Colorado’s 4th Congressional District was designed to be red, one of three safe GOP districts in Colorado to complement three safe Democratic ones. Ken Buck has cruised to victory on this conservative turf in elections that the state Democratic Party barely contested. In 2014, Buck overpowered a hopelessly outspent Vic Meyers, winning by a 36 point margin. In 2016, a similarly cash-strapped Bob Seay fared little better, with Buck winning by 32.

In fact, Ken Buck won in 2014 and 2016 with larger margins than any other Colorado GOP member of Congress. In a normal year, the Democratic establishment would continue to be scattered and isolated and again put up little fight in CD4. In a normal year, Ken Buck would get to coast.

But 2018 will not be normal.

In 2017 the national GOP — Ken Buck among them — rallied around a mentally incapacitated President, supported ripping health care away from millions, and increased the deficit to give a tax cut to the rich. We have taken Buck to task on these issues in the past, and will continue to in the future.

But rather than get lost in the narrative, today let’s focus on the numbers.

In this bizarre upcoming election year, is it really possible for Democrats to take back CD4?

Ken Buck will be contested

Ken Buck coasted to a 32 point win against Bob Seay, a populist with a devoted support team but no funds.

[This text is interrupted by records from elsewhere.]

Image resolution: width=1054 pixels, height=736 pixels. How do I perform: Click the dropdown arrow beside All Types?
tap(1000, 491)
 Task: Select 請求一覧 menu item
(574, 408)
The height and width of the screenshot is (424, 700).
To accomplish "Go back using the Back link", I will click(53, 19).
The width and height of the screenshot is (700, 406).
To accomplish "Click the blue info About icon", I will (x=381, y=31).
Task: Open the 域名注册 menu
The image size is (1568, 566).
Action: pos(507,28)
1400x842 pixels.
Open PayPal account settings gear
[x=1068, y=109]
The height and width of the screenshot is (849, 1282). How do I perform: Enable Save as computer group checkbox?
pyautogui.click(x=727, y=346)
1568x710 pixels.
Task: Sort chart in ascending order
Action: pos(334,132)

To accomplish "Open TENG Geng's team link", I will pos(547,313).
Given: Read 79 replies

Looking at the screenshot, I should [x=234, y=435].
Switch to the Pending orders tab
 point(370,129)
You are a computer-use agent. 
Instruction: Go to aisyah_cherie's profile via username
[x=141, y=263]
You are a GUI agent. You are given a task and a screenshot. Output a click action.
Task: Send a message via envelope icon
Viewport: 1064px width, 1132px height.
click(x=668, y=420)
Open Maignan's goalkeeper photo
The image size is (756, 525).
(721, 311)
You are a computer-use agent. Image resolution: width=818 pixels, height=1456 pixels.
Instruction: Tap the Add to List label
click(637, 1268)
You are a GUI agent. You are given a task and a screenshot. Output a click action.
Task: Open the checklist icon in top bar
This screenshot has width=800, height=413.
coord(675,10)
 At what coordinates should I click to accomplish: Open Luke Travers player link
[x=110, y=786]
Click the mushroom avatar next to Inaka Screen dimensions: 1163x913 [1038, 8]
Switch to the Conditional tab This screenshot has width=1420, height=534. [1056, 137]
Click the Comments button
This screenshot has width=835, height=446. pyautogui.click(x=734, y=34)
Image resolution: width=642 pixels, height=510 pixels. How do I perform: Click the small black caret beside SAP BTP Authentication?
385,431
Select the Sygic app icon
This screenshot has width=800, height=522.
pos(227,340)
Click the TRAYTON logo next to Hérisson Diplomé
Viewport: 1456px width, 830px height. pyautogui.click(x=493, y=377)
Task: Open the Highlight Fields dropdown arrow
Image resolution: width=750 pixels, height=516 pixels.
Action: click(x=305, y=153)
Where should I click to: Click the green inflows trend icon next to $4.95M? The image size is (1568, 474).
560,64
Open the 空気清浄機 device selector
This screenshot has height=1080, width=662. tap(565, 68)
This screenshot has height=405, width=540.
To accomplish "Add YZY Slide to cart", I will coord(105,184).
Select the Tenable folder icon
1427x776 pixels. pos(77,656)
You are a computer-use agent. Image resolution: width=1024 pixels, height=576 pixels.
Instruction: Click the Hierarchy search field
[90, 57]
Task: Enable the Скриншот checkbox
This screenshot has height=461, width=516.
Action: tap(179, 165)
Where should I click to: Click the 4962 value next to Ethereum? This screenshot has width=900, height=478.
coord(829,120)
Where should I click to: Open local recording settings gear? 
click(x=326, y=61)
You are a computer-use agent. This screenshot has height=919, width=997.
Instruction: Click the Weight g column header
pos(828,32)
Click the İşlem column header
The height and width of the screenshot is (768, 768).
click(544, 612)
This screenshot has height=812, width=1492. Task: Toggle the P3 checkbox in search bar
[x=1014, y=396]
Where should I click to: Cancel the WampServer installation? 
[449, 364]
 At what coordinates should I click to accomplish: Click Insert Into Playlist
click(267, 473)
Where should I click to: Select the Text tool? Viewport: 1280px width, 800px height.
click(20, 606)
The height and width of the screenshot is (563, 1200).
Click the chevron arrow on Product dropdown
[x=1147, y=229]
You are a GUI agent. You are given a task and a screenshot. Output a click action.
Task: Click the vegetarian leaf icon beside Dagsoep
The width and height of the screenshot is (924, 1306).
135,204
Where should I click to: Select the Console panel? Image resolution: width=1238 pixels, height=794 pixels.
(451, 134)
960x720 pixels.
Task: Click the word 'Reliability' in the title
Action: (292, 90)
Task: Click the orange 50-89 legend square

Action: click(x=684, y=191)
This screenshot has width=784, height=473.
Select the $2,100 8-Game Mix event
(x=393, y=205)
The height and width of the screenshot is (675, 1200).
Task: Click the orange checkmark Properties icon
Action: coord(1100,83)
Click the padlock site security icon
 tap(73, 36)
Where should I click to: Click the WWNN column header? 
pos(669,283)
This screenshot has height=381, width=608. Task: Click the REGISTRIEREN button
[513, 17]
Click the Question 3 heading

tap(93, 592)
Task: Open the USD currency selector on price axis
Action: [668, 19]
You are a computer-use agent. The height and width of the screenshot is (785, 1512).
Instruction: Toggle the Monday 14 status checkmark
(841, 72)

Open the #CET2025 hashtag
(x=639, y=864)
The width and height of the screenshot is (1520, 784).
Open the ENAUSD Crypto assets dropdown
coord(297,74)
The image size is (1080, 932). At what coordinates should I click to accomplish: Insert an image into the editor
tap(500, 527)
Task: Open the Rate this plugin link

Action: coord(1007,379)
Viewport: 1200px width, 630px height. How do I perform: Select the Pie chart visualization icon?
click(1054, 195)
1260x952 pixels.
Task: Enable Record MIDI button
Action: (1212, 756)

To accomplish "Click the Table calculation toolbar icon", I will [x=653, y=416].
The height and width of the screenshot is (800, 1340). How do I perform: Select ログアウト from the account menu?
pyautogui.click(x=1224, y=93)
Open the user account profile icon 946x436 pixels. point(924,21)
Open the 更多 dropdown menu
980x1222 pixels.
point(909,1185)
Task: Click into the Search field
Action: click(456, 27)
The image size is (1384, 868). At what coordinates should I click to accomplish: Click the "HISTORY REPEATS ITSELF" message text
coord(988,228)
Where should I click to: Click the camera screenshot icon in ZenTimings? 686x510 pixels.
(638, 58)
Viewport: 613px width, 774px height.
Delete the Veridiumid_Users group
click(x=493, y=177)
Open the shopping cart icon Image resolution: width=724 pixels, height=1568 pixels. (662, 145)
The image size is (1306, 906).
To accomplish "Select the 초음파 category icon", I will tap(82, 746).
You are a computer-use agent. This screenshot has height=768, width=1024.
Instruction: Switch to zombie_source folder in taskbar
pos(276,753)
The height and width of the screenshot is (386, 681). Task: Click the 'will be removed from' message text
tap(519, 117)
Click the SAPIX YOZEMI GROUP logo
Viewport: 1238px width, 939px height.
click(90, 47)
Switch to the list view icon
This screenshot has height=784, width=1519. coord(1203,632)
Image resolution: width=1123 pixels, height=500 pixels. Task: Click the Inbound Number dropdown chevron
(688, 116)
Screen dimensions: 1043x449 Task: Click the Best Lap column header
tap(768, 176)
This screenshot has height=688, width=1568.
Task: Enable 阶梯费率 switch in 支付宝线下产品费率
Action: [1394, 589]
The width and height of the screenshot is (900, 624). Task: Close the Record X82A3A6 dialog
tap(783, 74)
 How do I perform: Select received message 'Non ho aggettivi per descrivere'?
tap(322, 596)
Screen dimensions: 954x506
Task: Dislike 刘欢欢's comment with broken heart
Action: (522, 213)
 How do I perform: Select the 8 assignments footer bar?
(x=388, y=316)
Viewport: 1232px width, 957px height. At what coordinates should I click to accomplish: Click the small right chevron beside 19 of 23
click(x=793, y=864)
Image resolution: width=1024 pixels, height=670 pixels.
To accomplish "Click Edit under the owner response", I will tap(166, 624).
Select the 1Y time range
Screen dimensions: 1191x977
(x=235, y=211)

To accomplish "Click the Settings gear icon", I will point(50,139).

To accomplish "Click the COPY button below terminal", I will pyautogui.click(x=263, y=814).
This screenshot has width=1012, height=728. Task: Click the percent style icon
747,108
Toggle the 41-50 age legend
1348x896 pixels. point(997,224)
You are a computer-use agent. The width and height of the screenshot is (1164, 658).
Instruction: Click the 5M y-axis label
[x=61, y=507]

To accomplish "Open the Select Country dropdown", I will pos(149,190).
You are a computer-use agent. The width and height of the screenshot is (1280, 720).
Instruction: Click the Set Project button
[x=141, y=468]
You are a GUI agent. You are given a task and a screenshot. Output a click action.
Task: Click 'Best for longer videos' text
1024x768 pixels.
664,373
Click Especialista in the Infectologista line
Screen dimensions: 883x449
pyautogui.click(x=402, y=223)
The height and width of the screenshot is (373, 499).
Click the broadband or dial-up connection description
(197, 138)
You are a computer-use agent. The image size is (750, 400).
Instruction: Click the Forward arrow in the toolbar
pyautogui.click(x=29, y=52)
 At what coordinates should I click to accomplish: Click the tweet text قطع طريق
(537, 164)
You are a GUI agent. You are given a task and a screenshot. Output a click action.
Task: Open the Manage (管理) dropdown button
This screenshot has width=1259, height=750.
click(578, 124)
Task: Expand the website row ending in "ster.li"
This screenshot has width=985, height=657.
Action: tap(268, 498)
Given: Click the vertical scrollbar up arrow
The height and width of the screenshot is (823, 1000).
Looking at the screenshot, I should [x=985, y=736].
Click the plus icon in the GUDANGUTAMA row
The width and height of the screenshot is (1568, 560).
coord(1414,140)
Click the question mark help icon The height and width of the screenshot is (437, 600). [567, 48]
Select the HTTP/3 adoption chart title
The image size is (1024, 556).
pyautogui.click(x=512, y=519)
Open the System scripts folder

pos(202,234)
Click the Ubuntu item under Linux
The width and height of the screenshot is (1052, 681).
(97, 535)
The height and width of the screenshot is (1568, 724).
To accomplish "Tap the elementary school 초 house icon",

But 2018, the dollar gap will be considerably smaller: Eleven months before the general election, the Democratic Party’s two main primary contenders, Karen McCormick and Chase Kohne, have already raised $141,000, nearly doubling the $74K that Bob Seay raised over the entire election cycle. [These numbers have been updated as of 2/13/18.]

Karen McCormick and Chase Kohne have raised more in the last few months of 2017 than Bob Seay did during the entire 2016 election cycle. Their combined total nearly matches that of Ken Buck, who was fundraising the entire year.

Buck has never been as secure as his +32 margin

Because of funding limitations, voters never got to know Bob Seay or Vic Meyers. But Hillary Clinton had no problem with name recognition, so the presidential margin of victory gives a better sense of what a contested election will be like. Here, Buck’s support looks less formidable than his top-line numbers imply.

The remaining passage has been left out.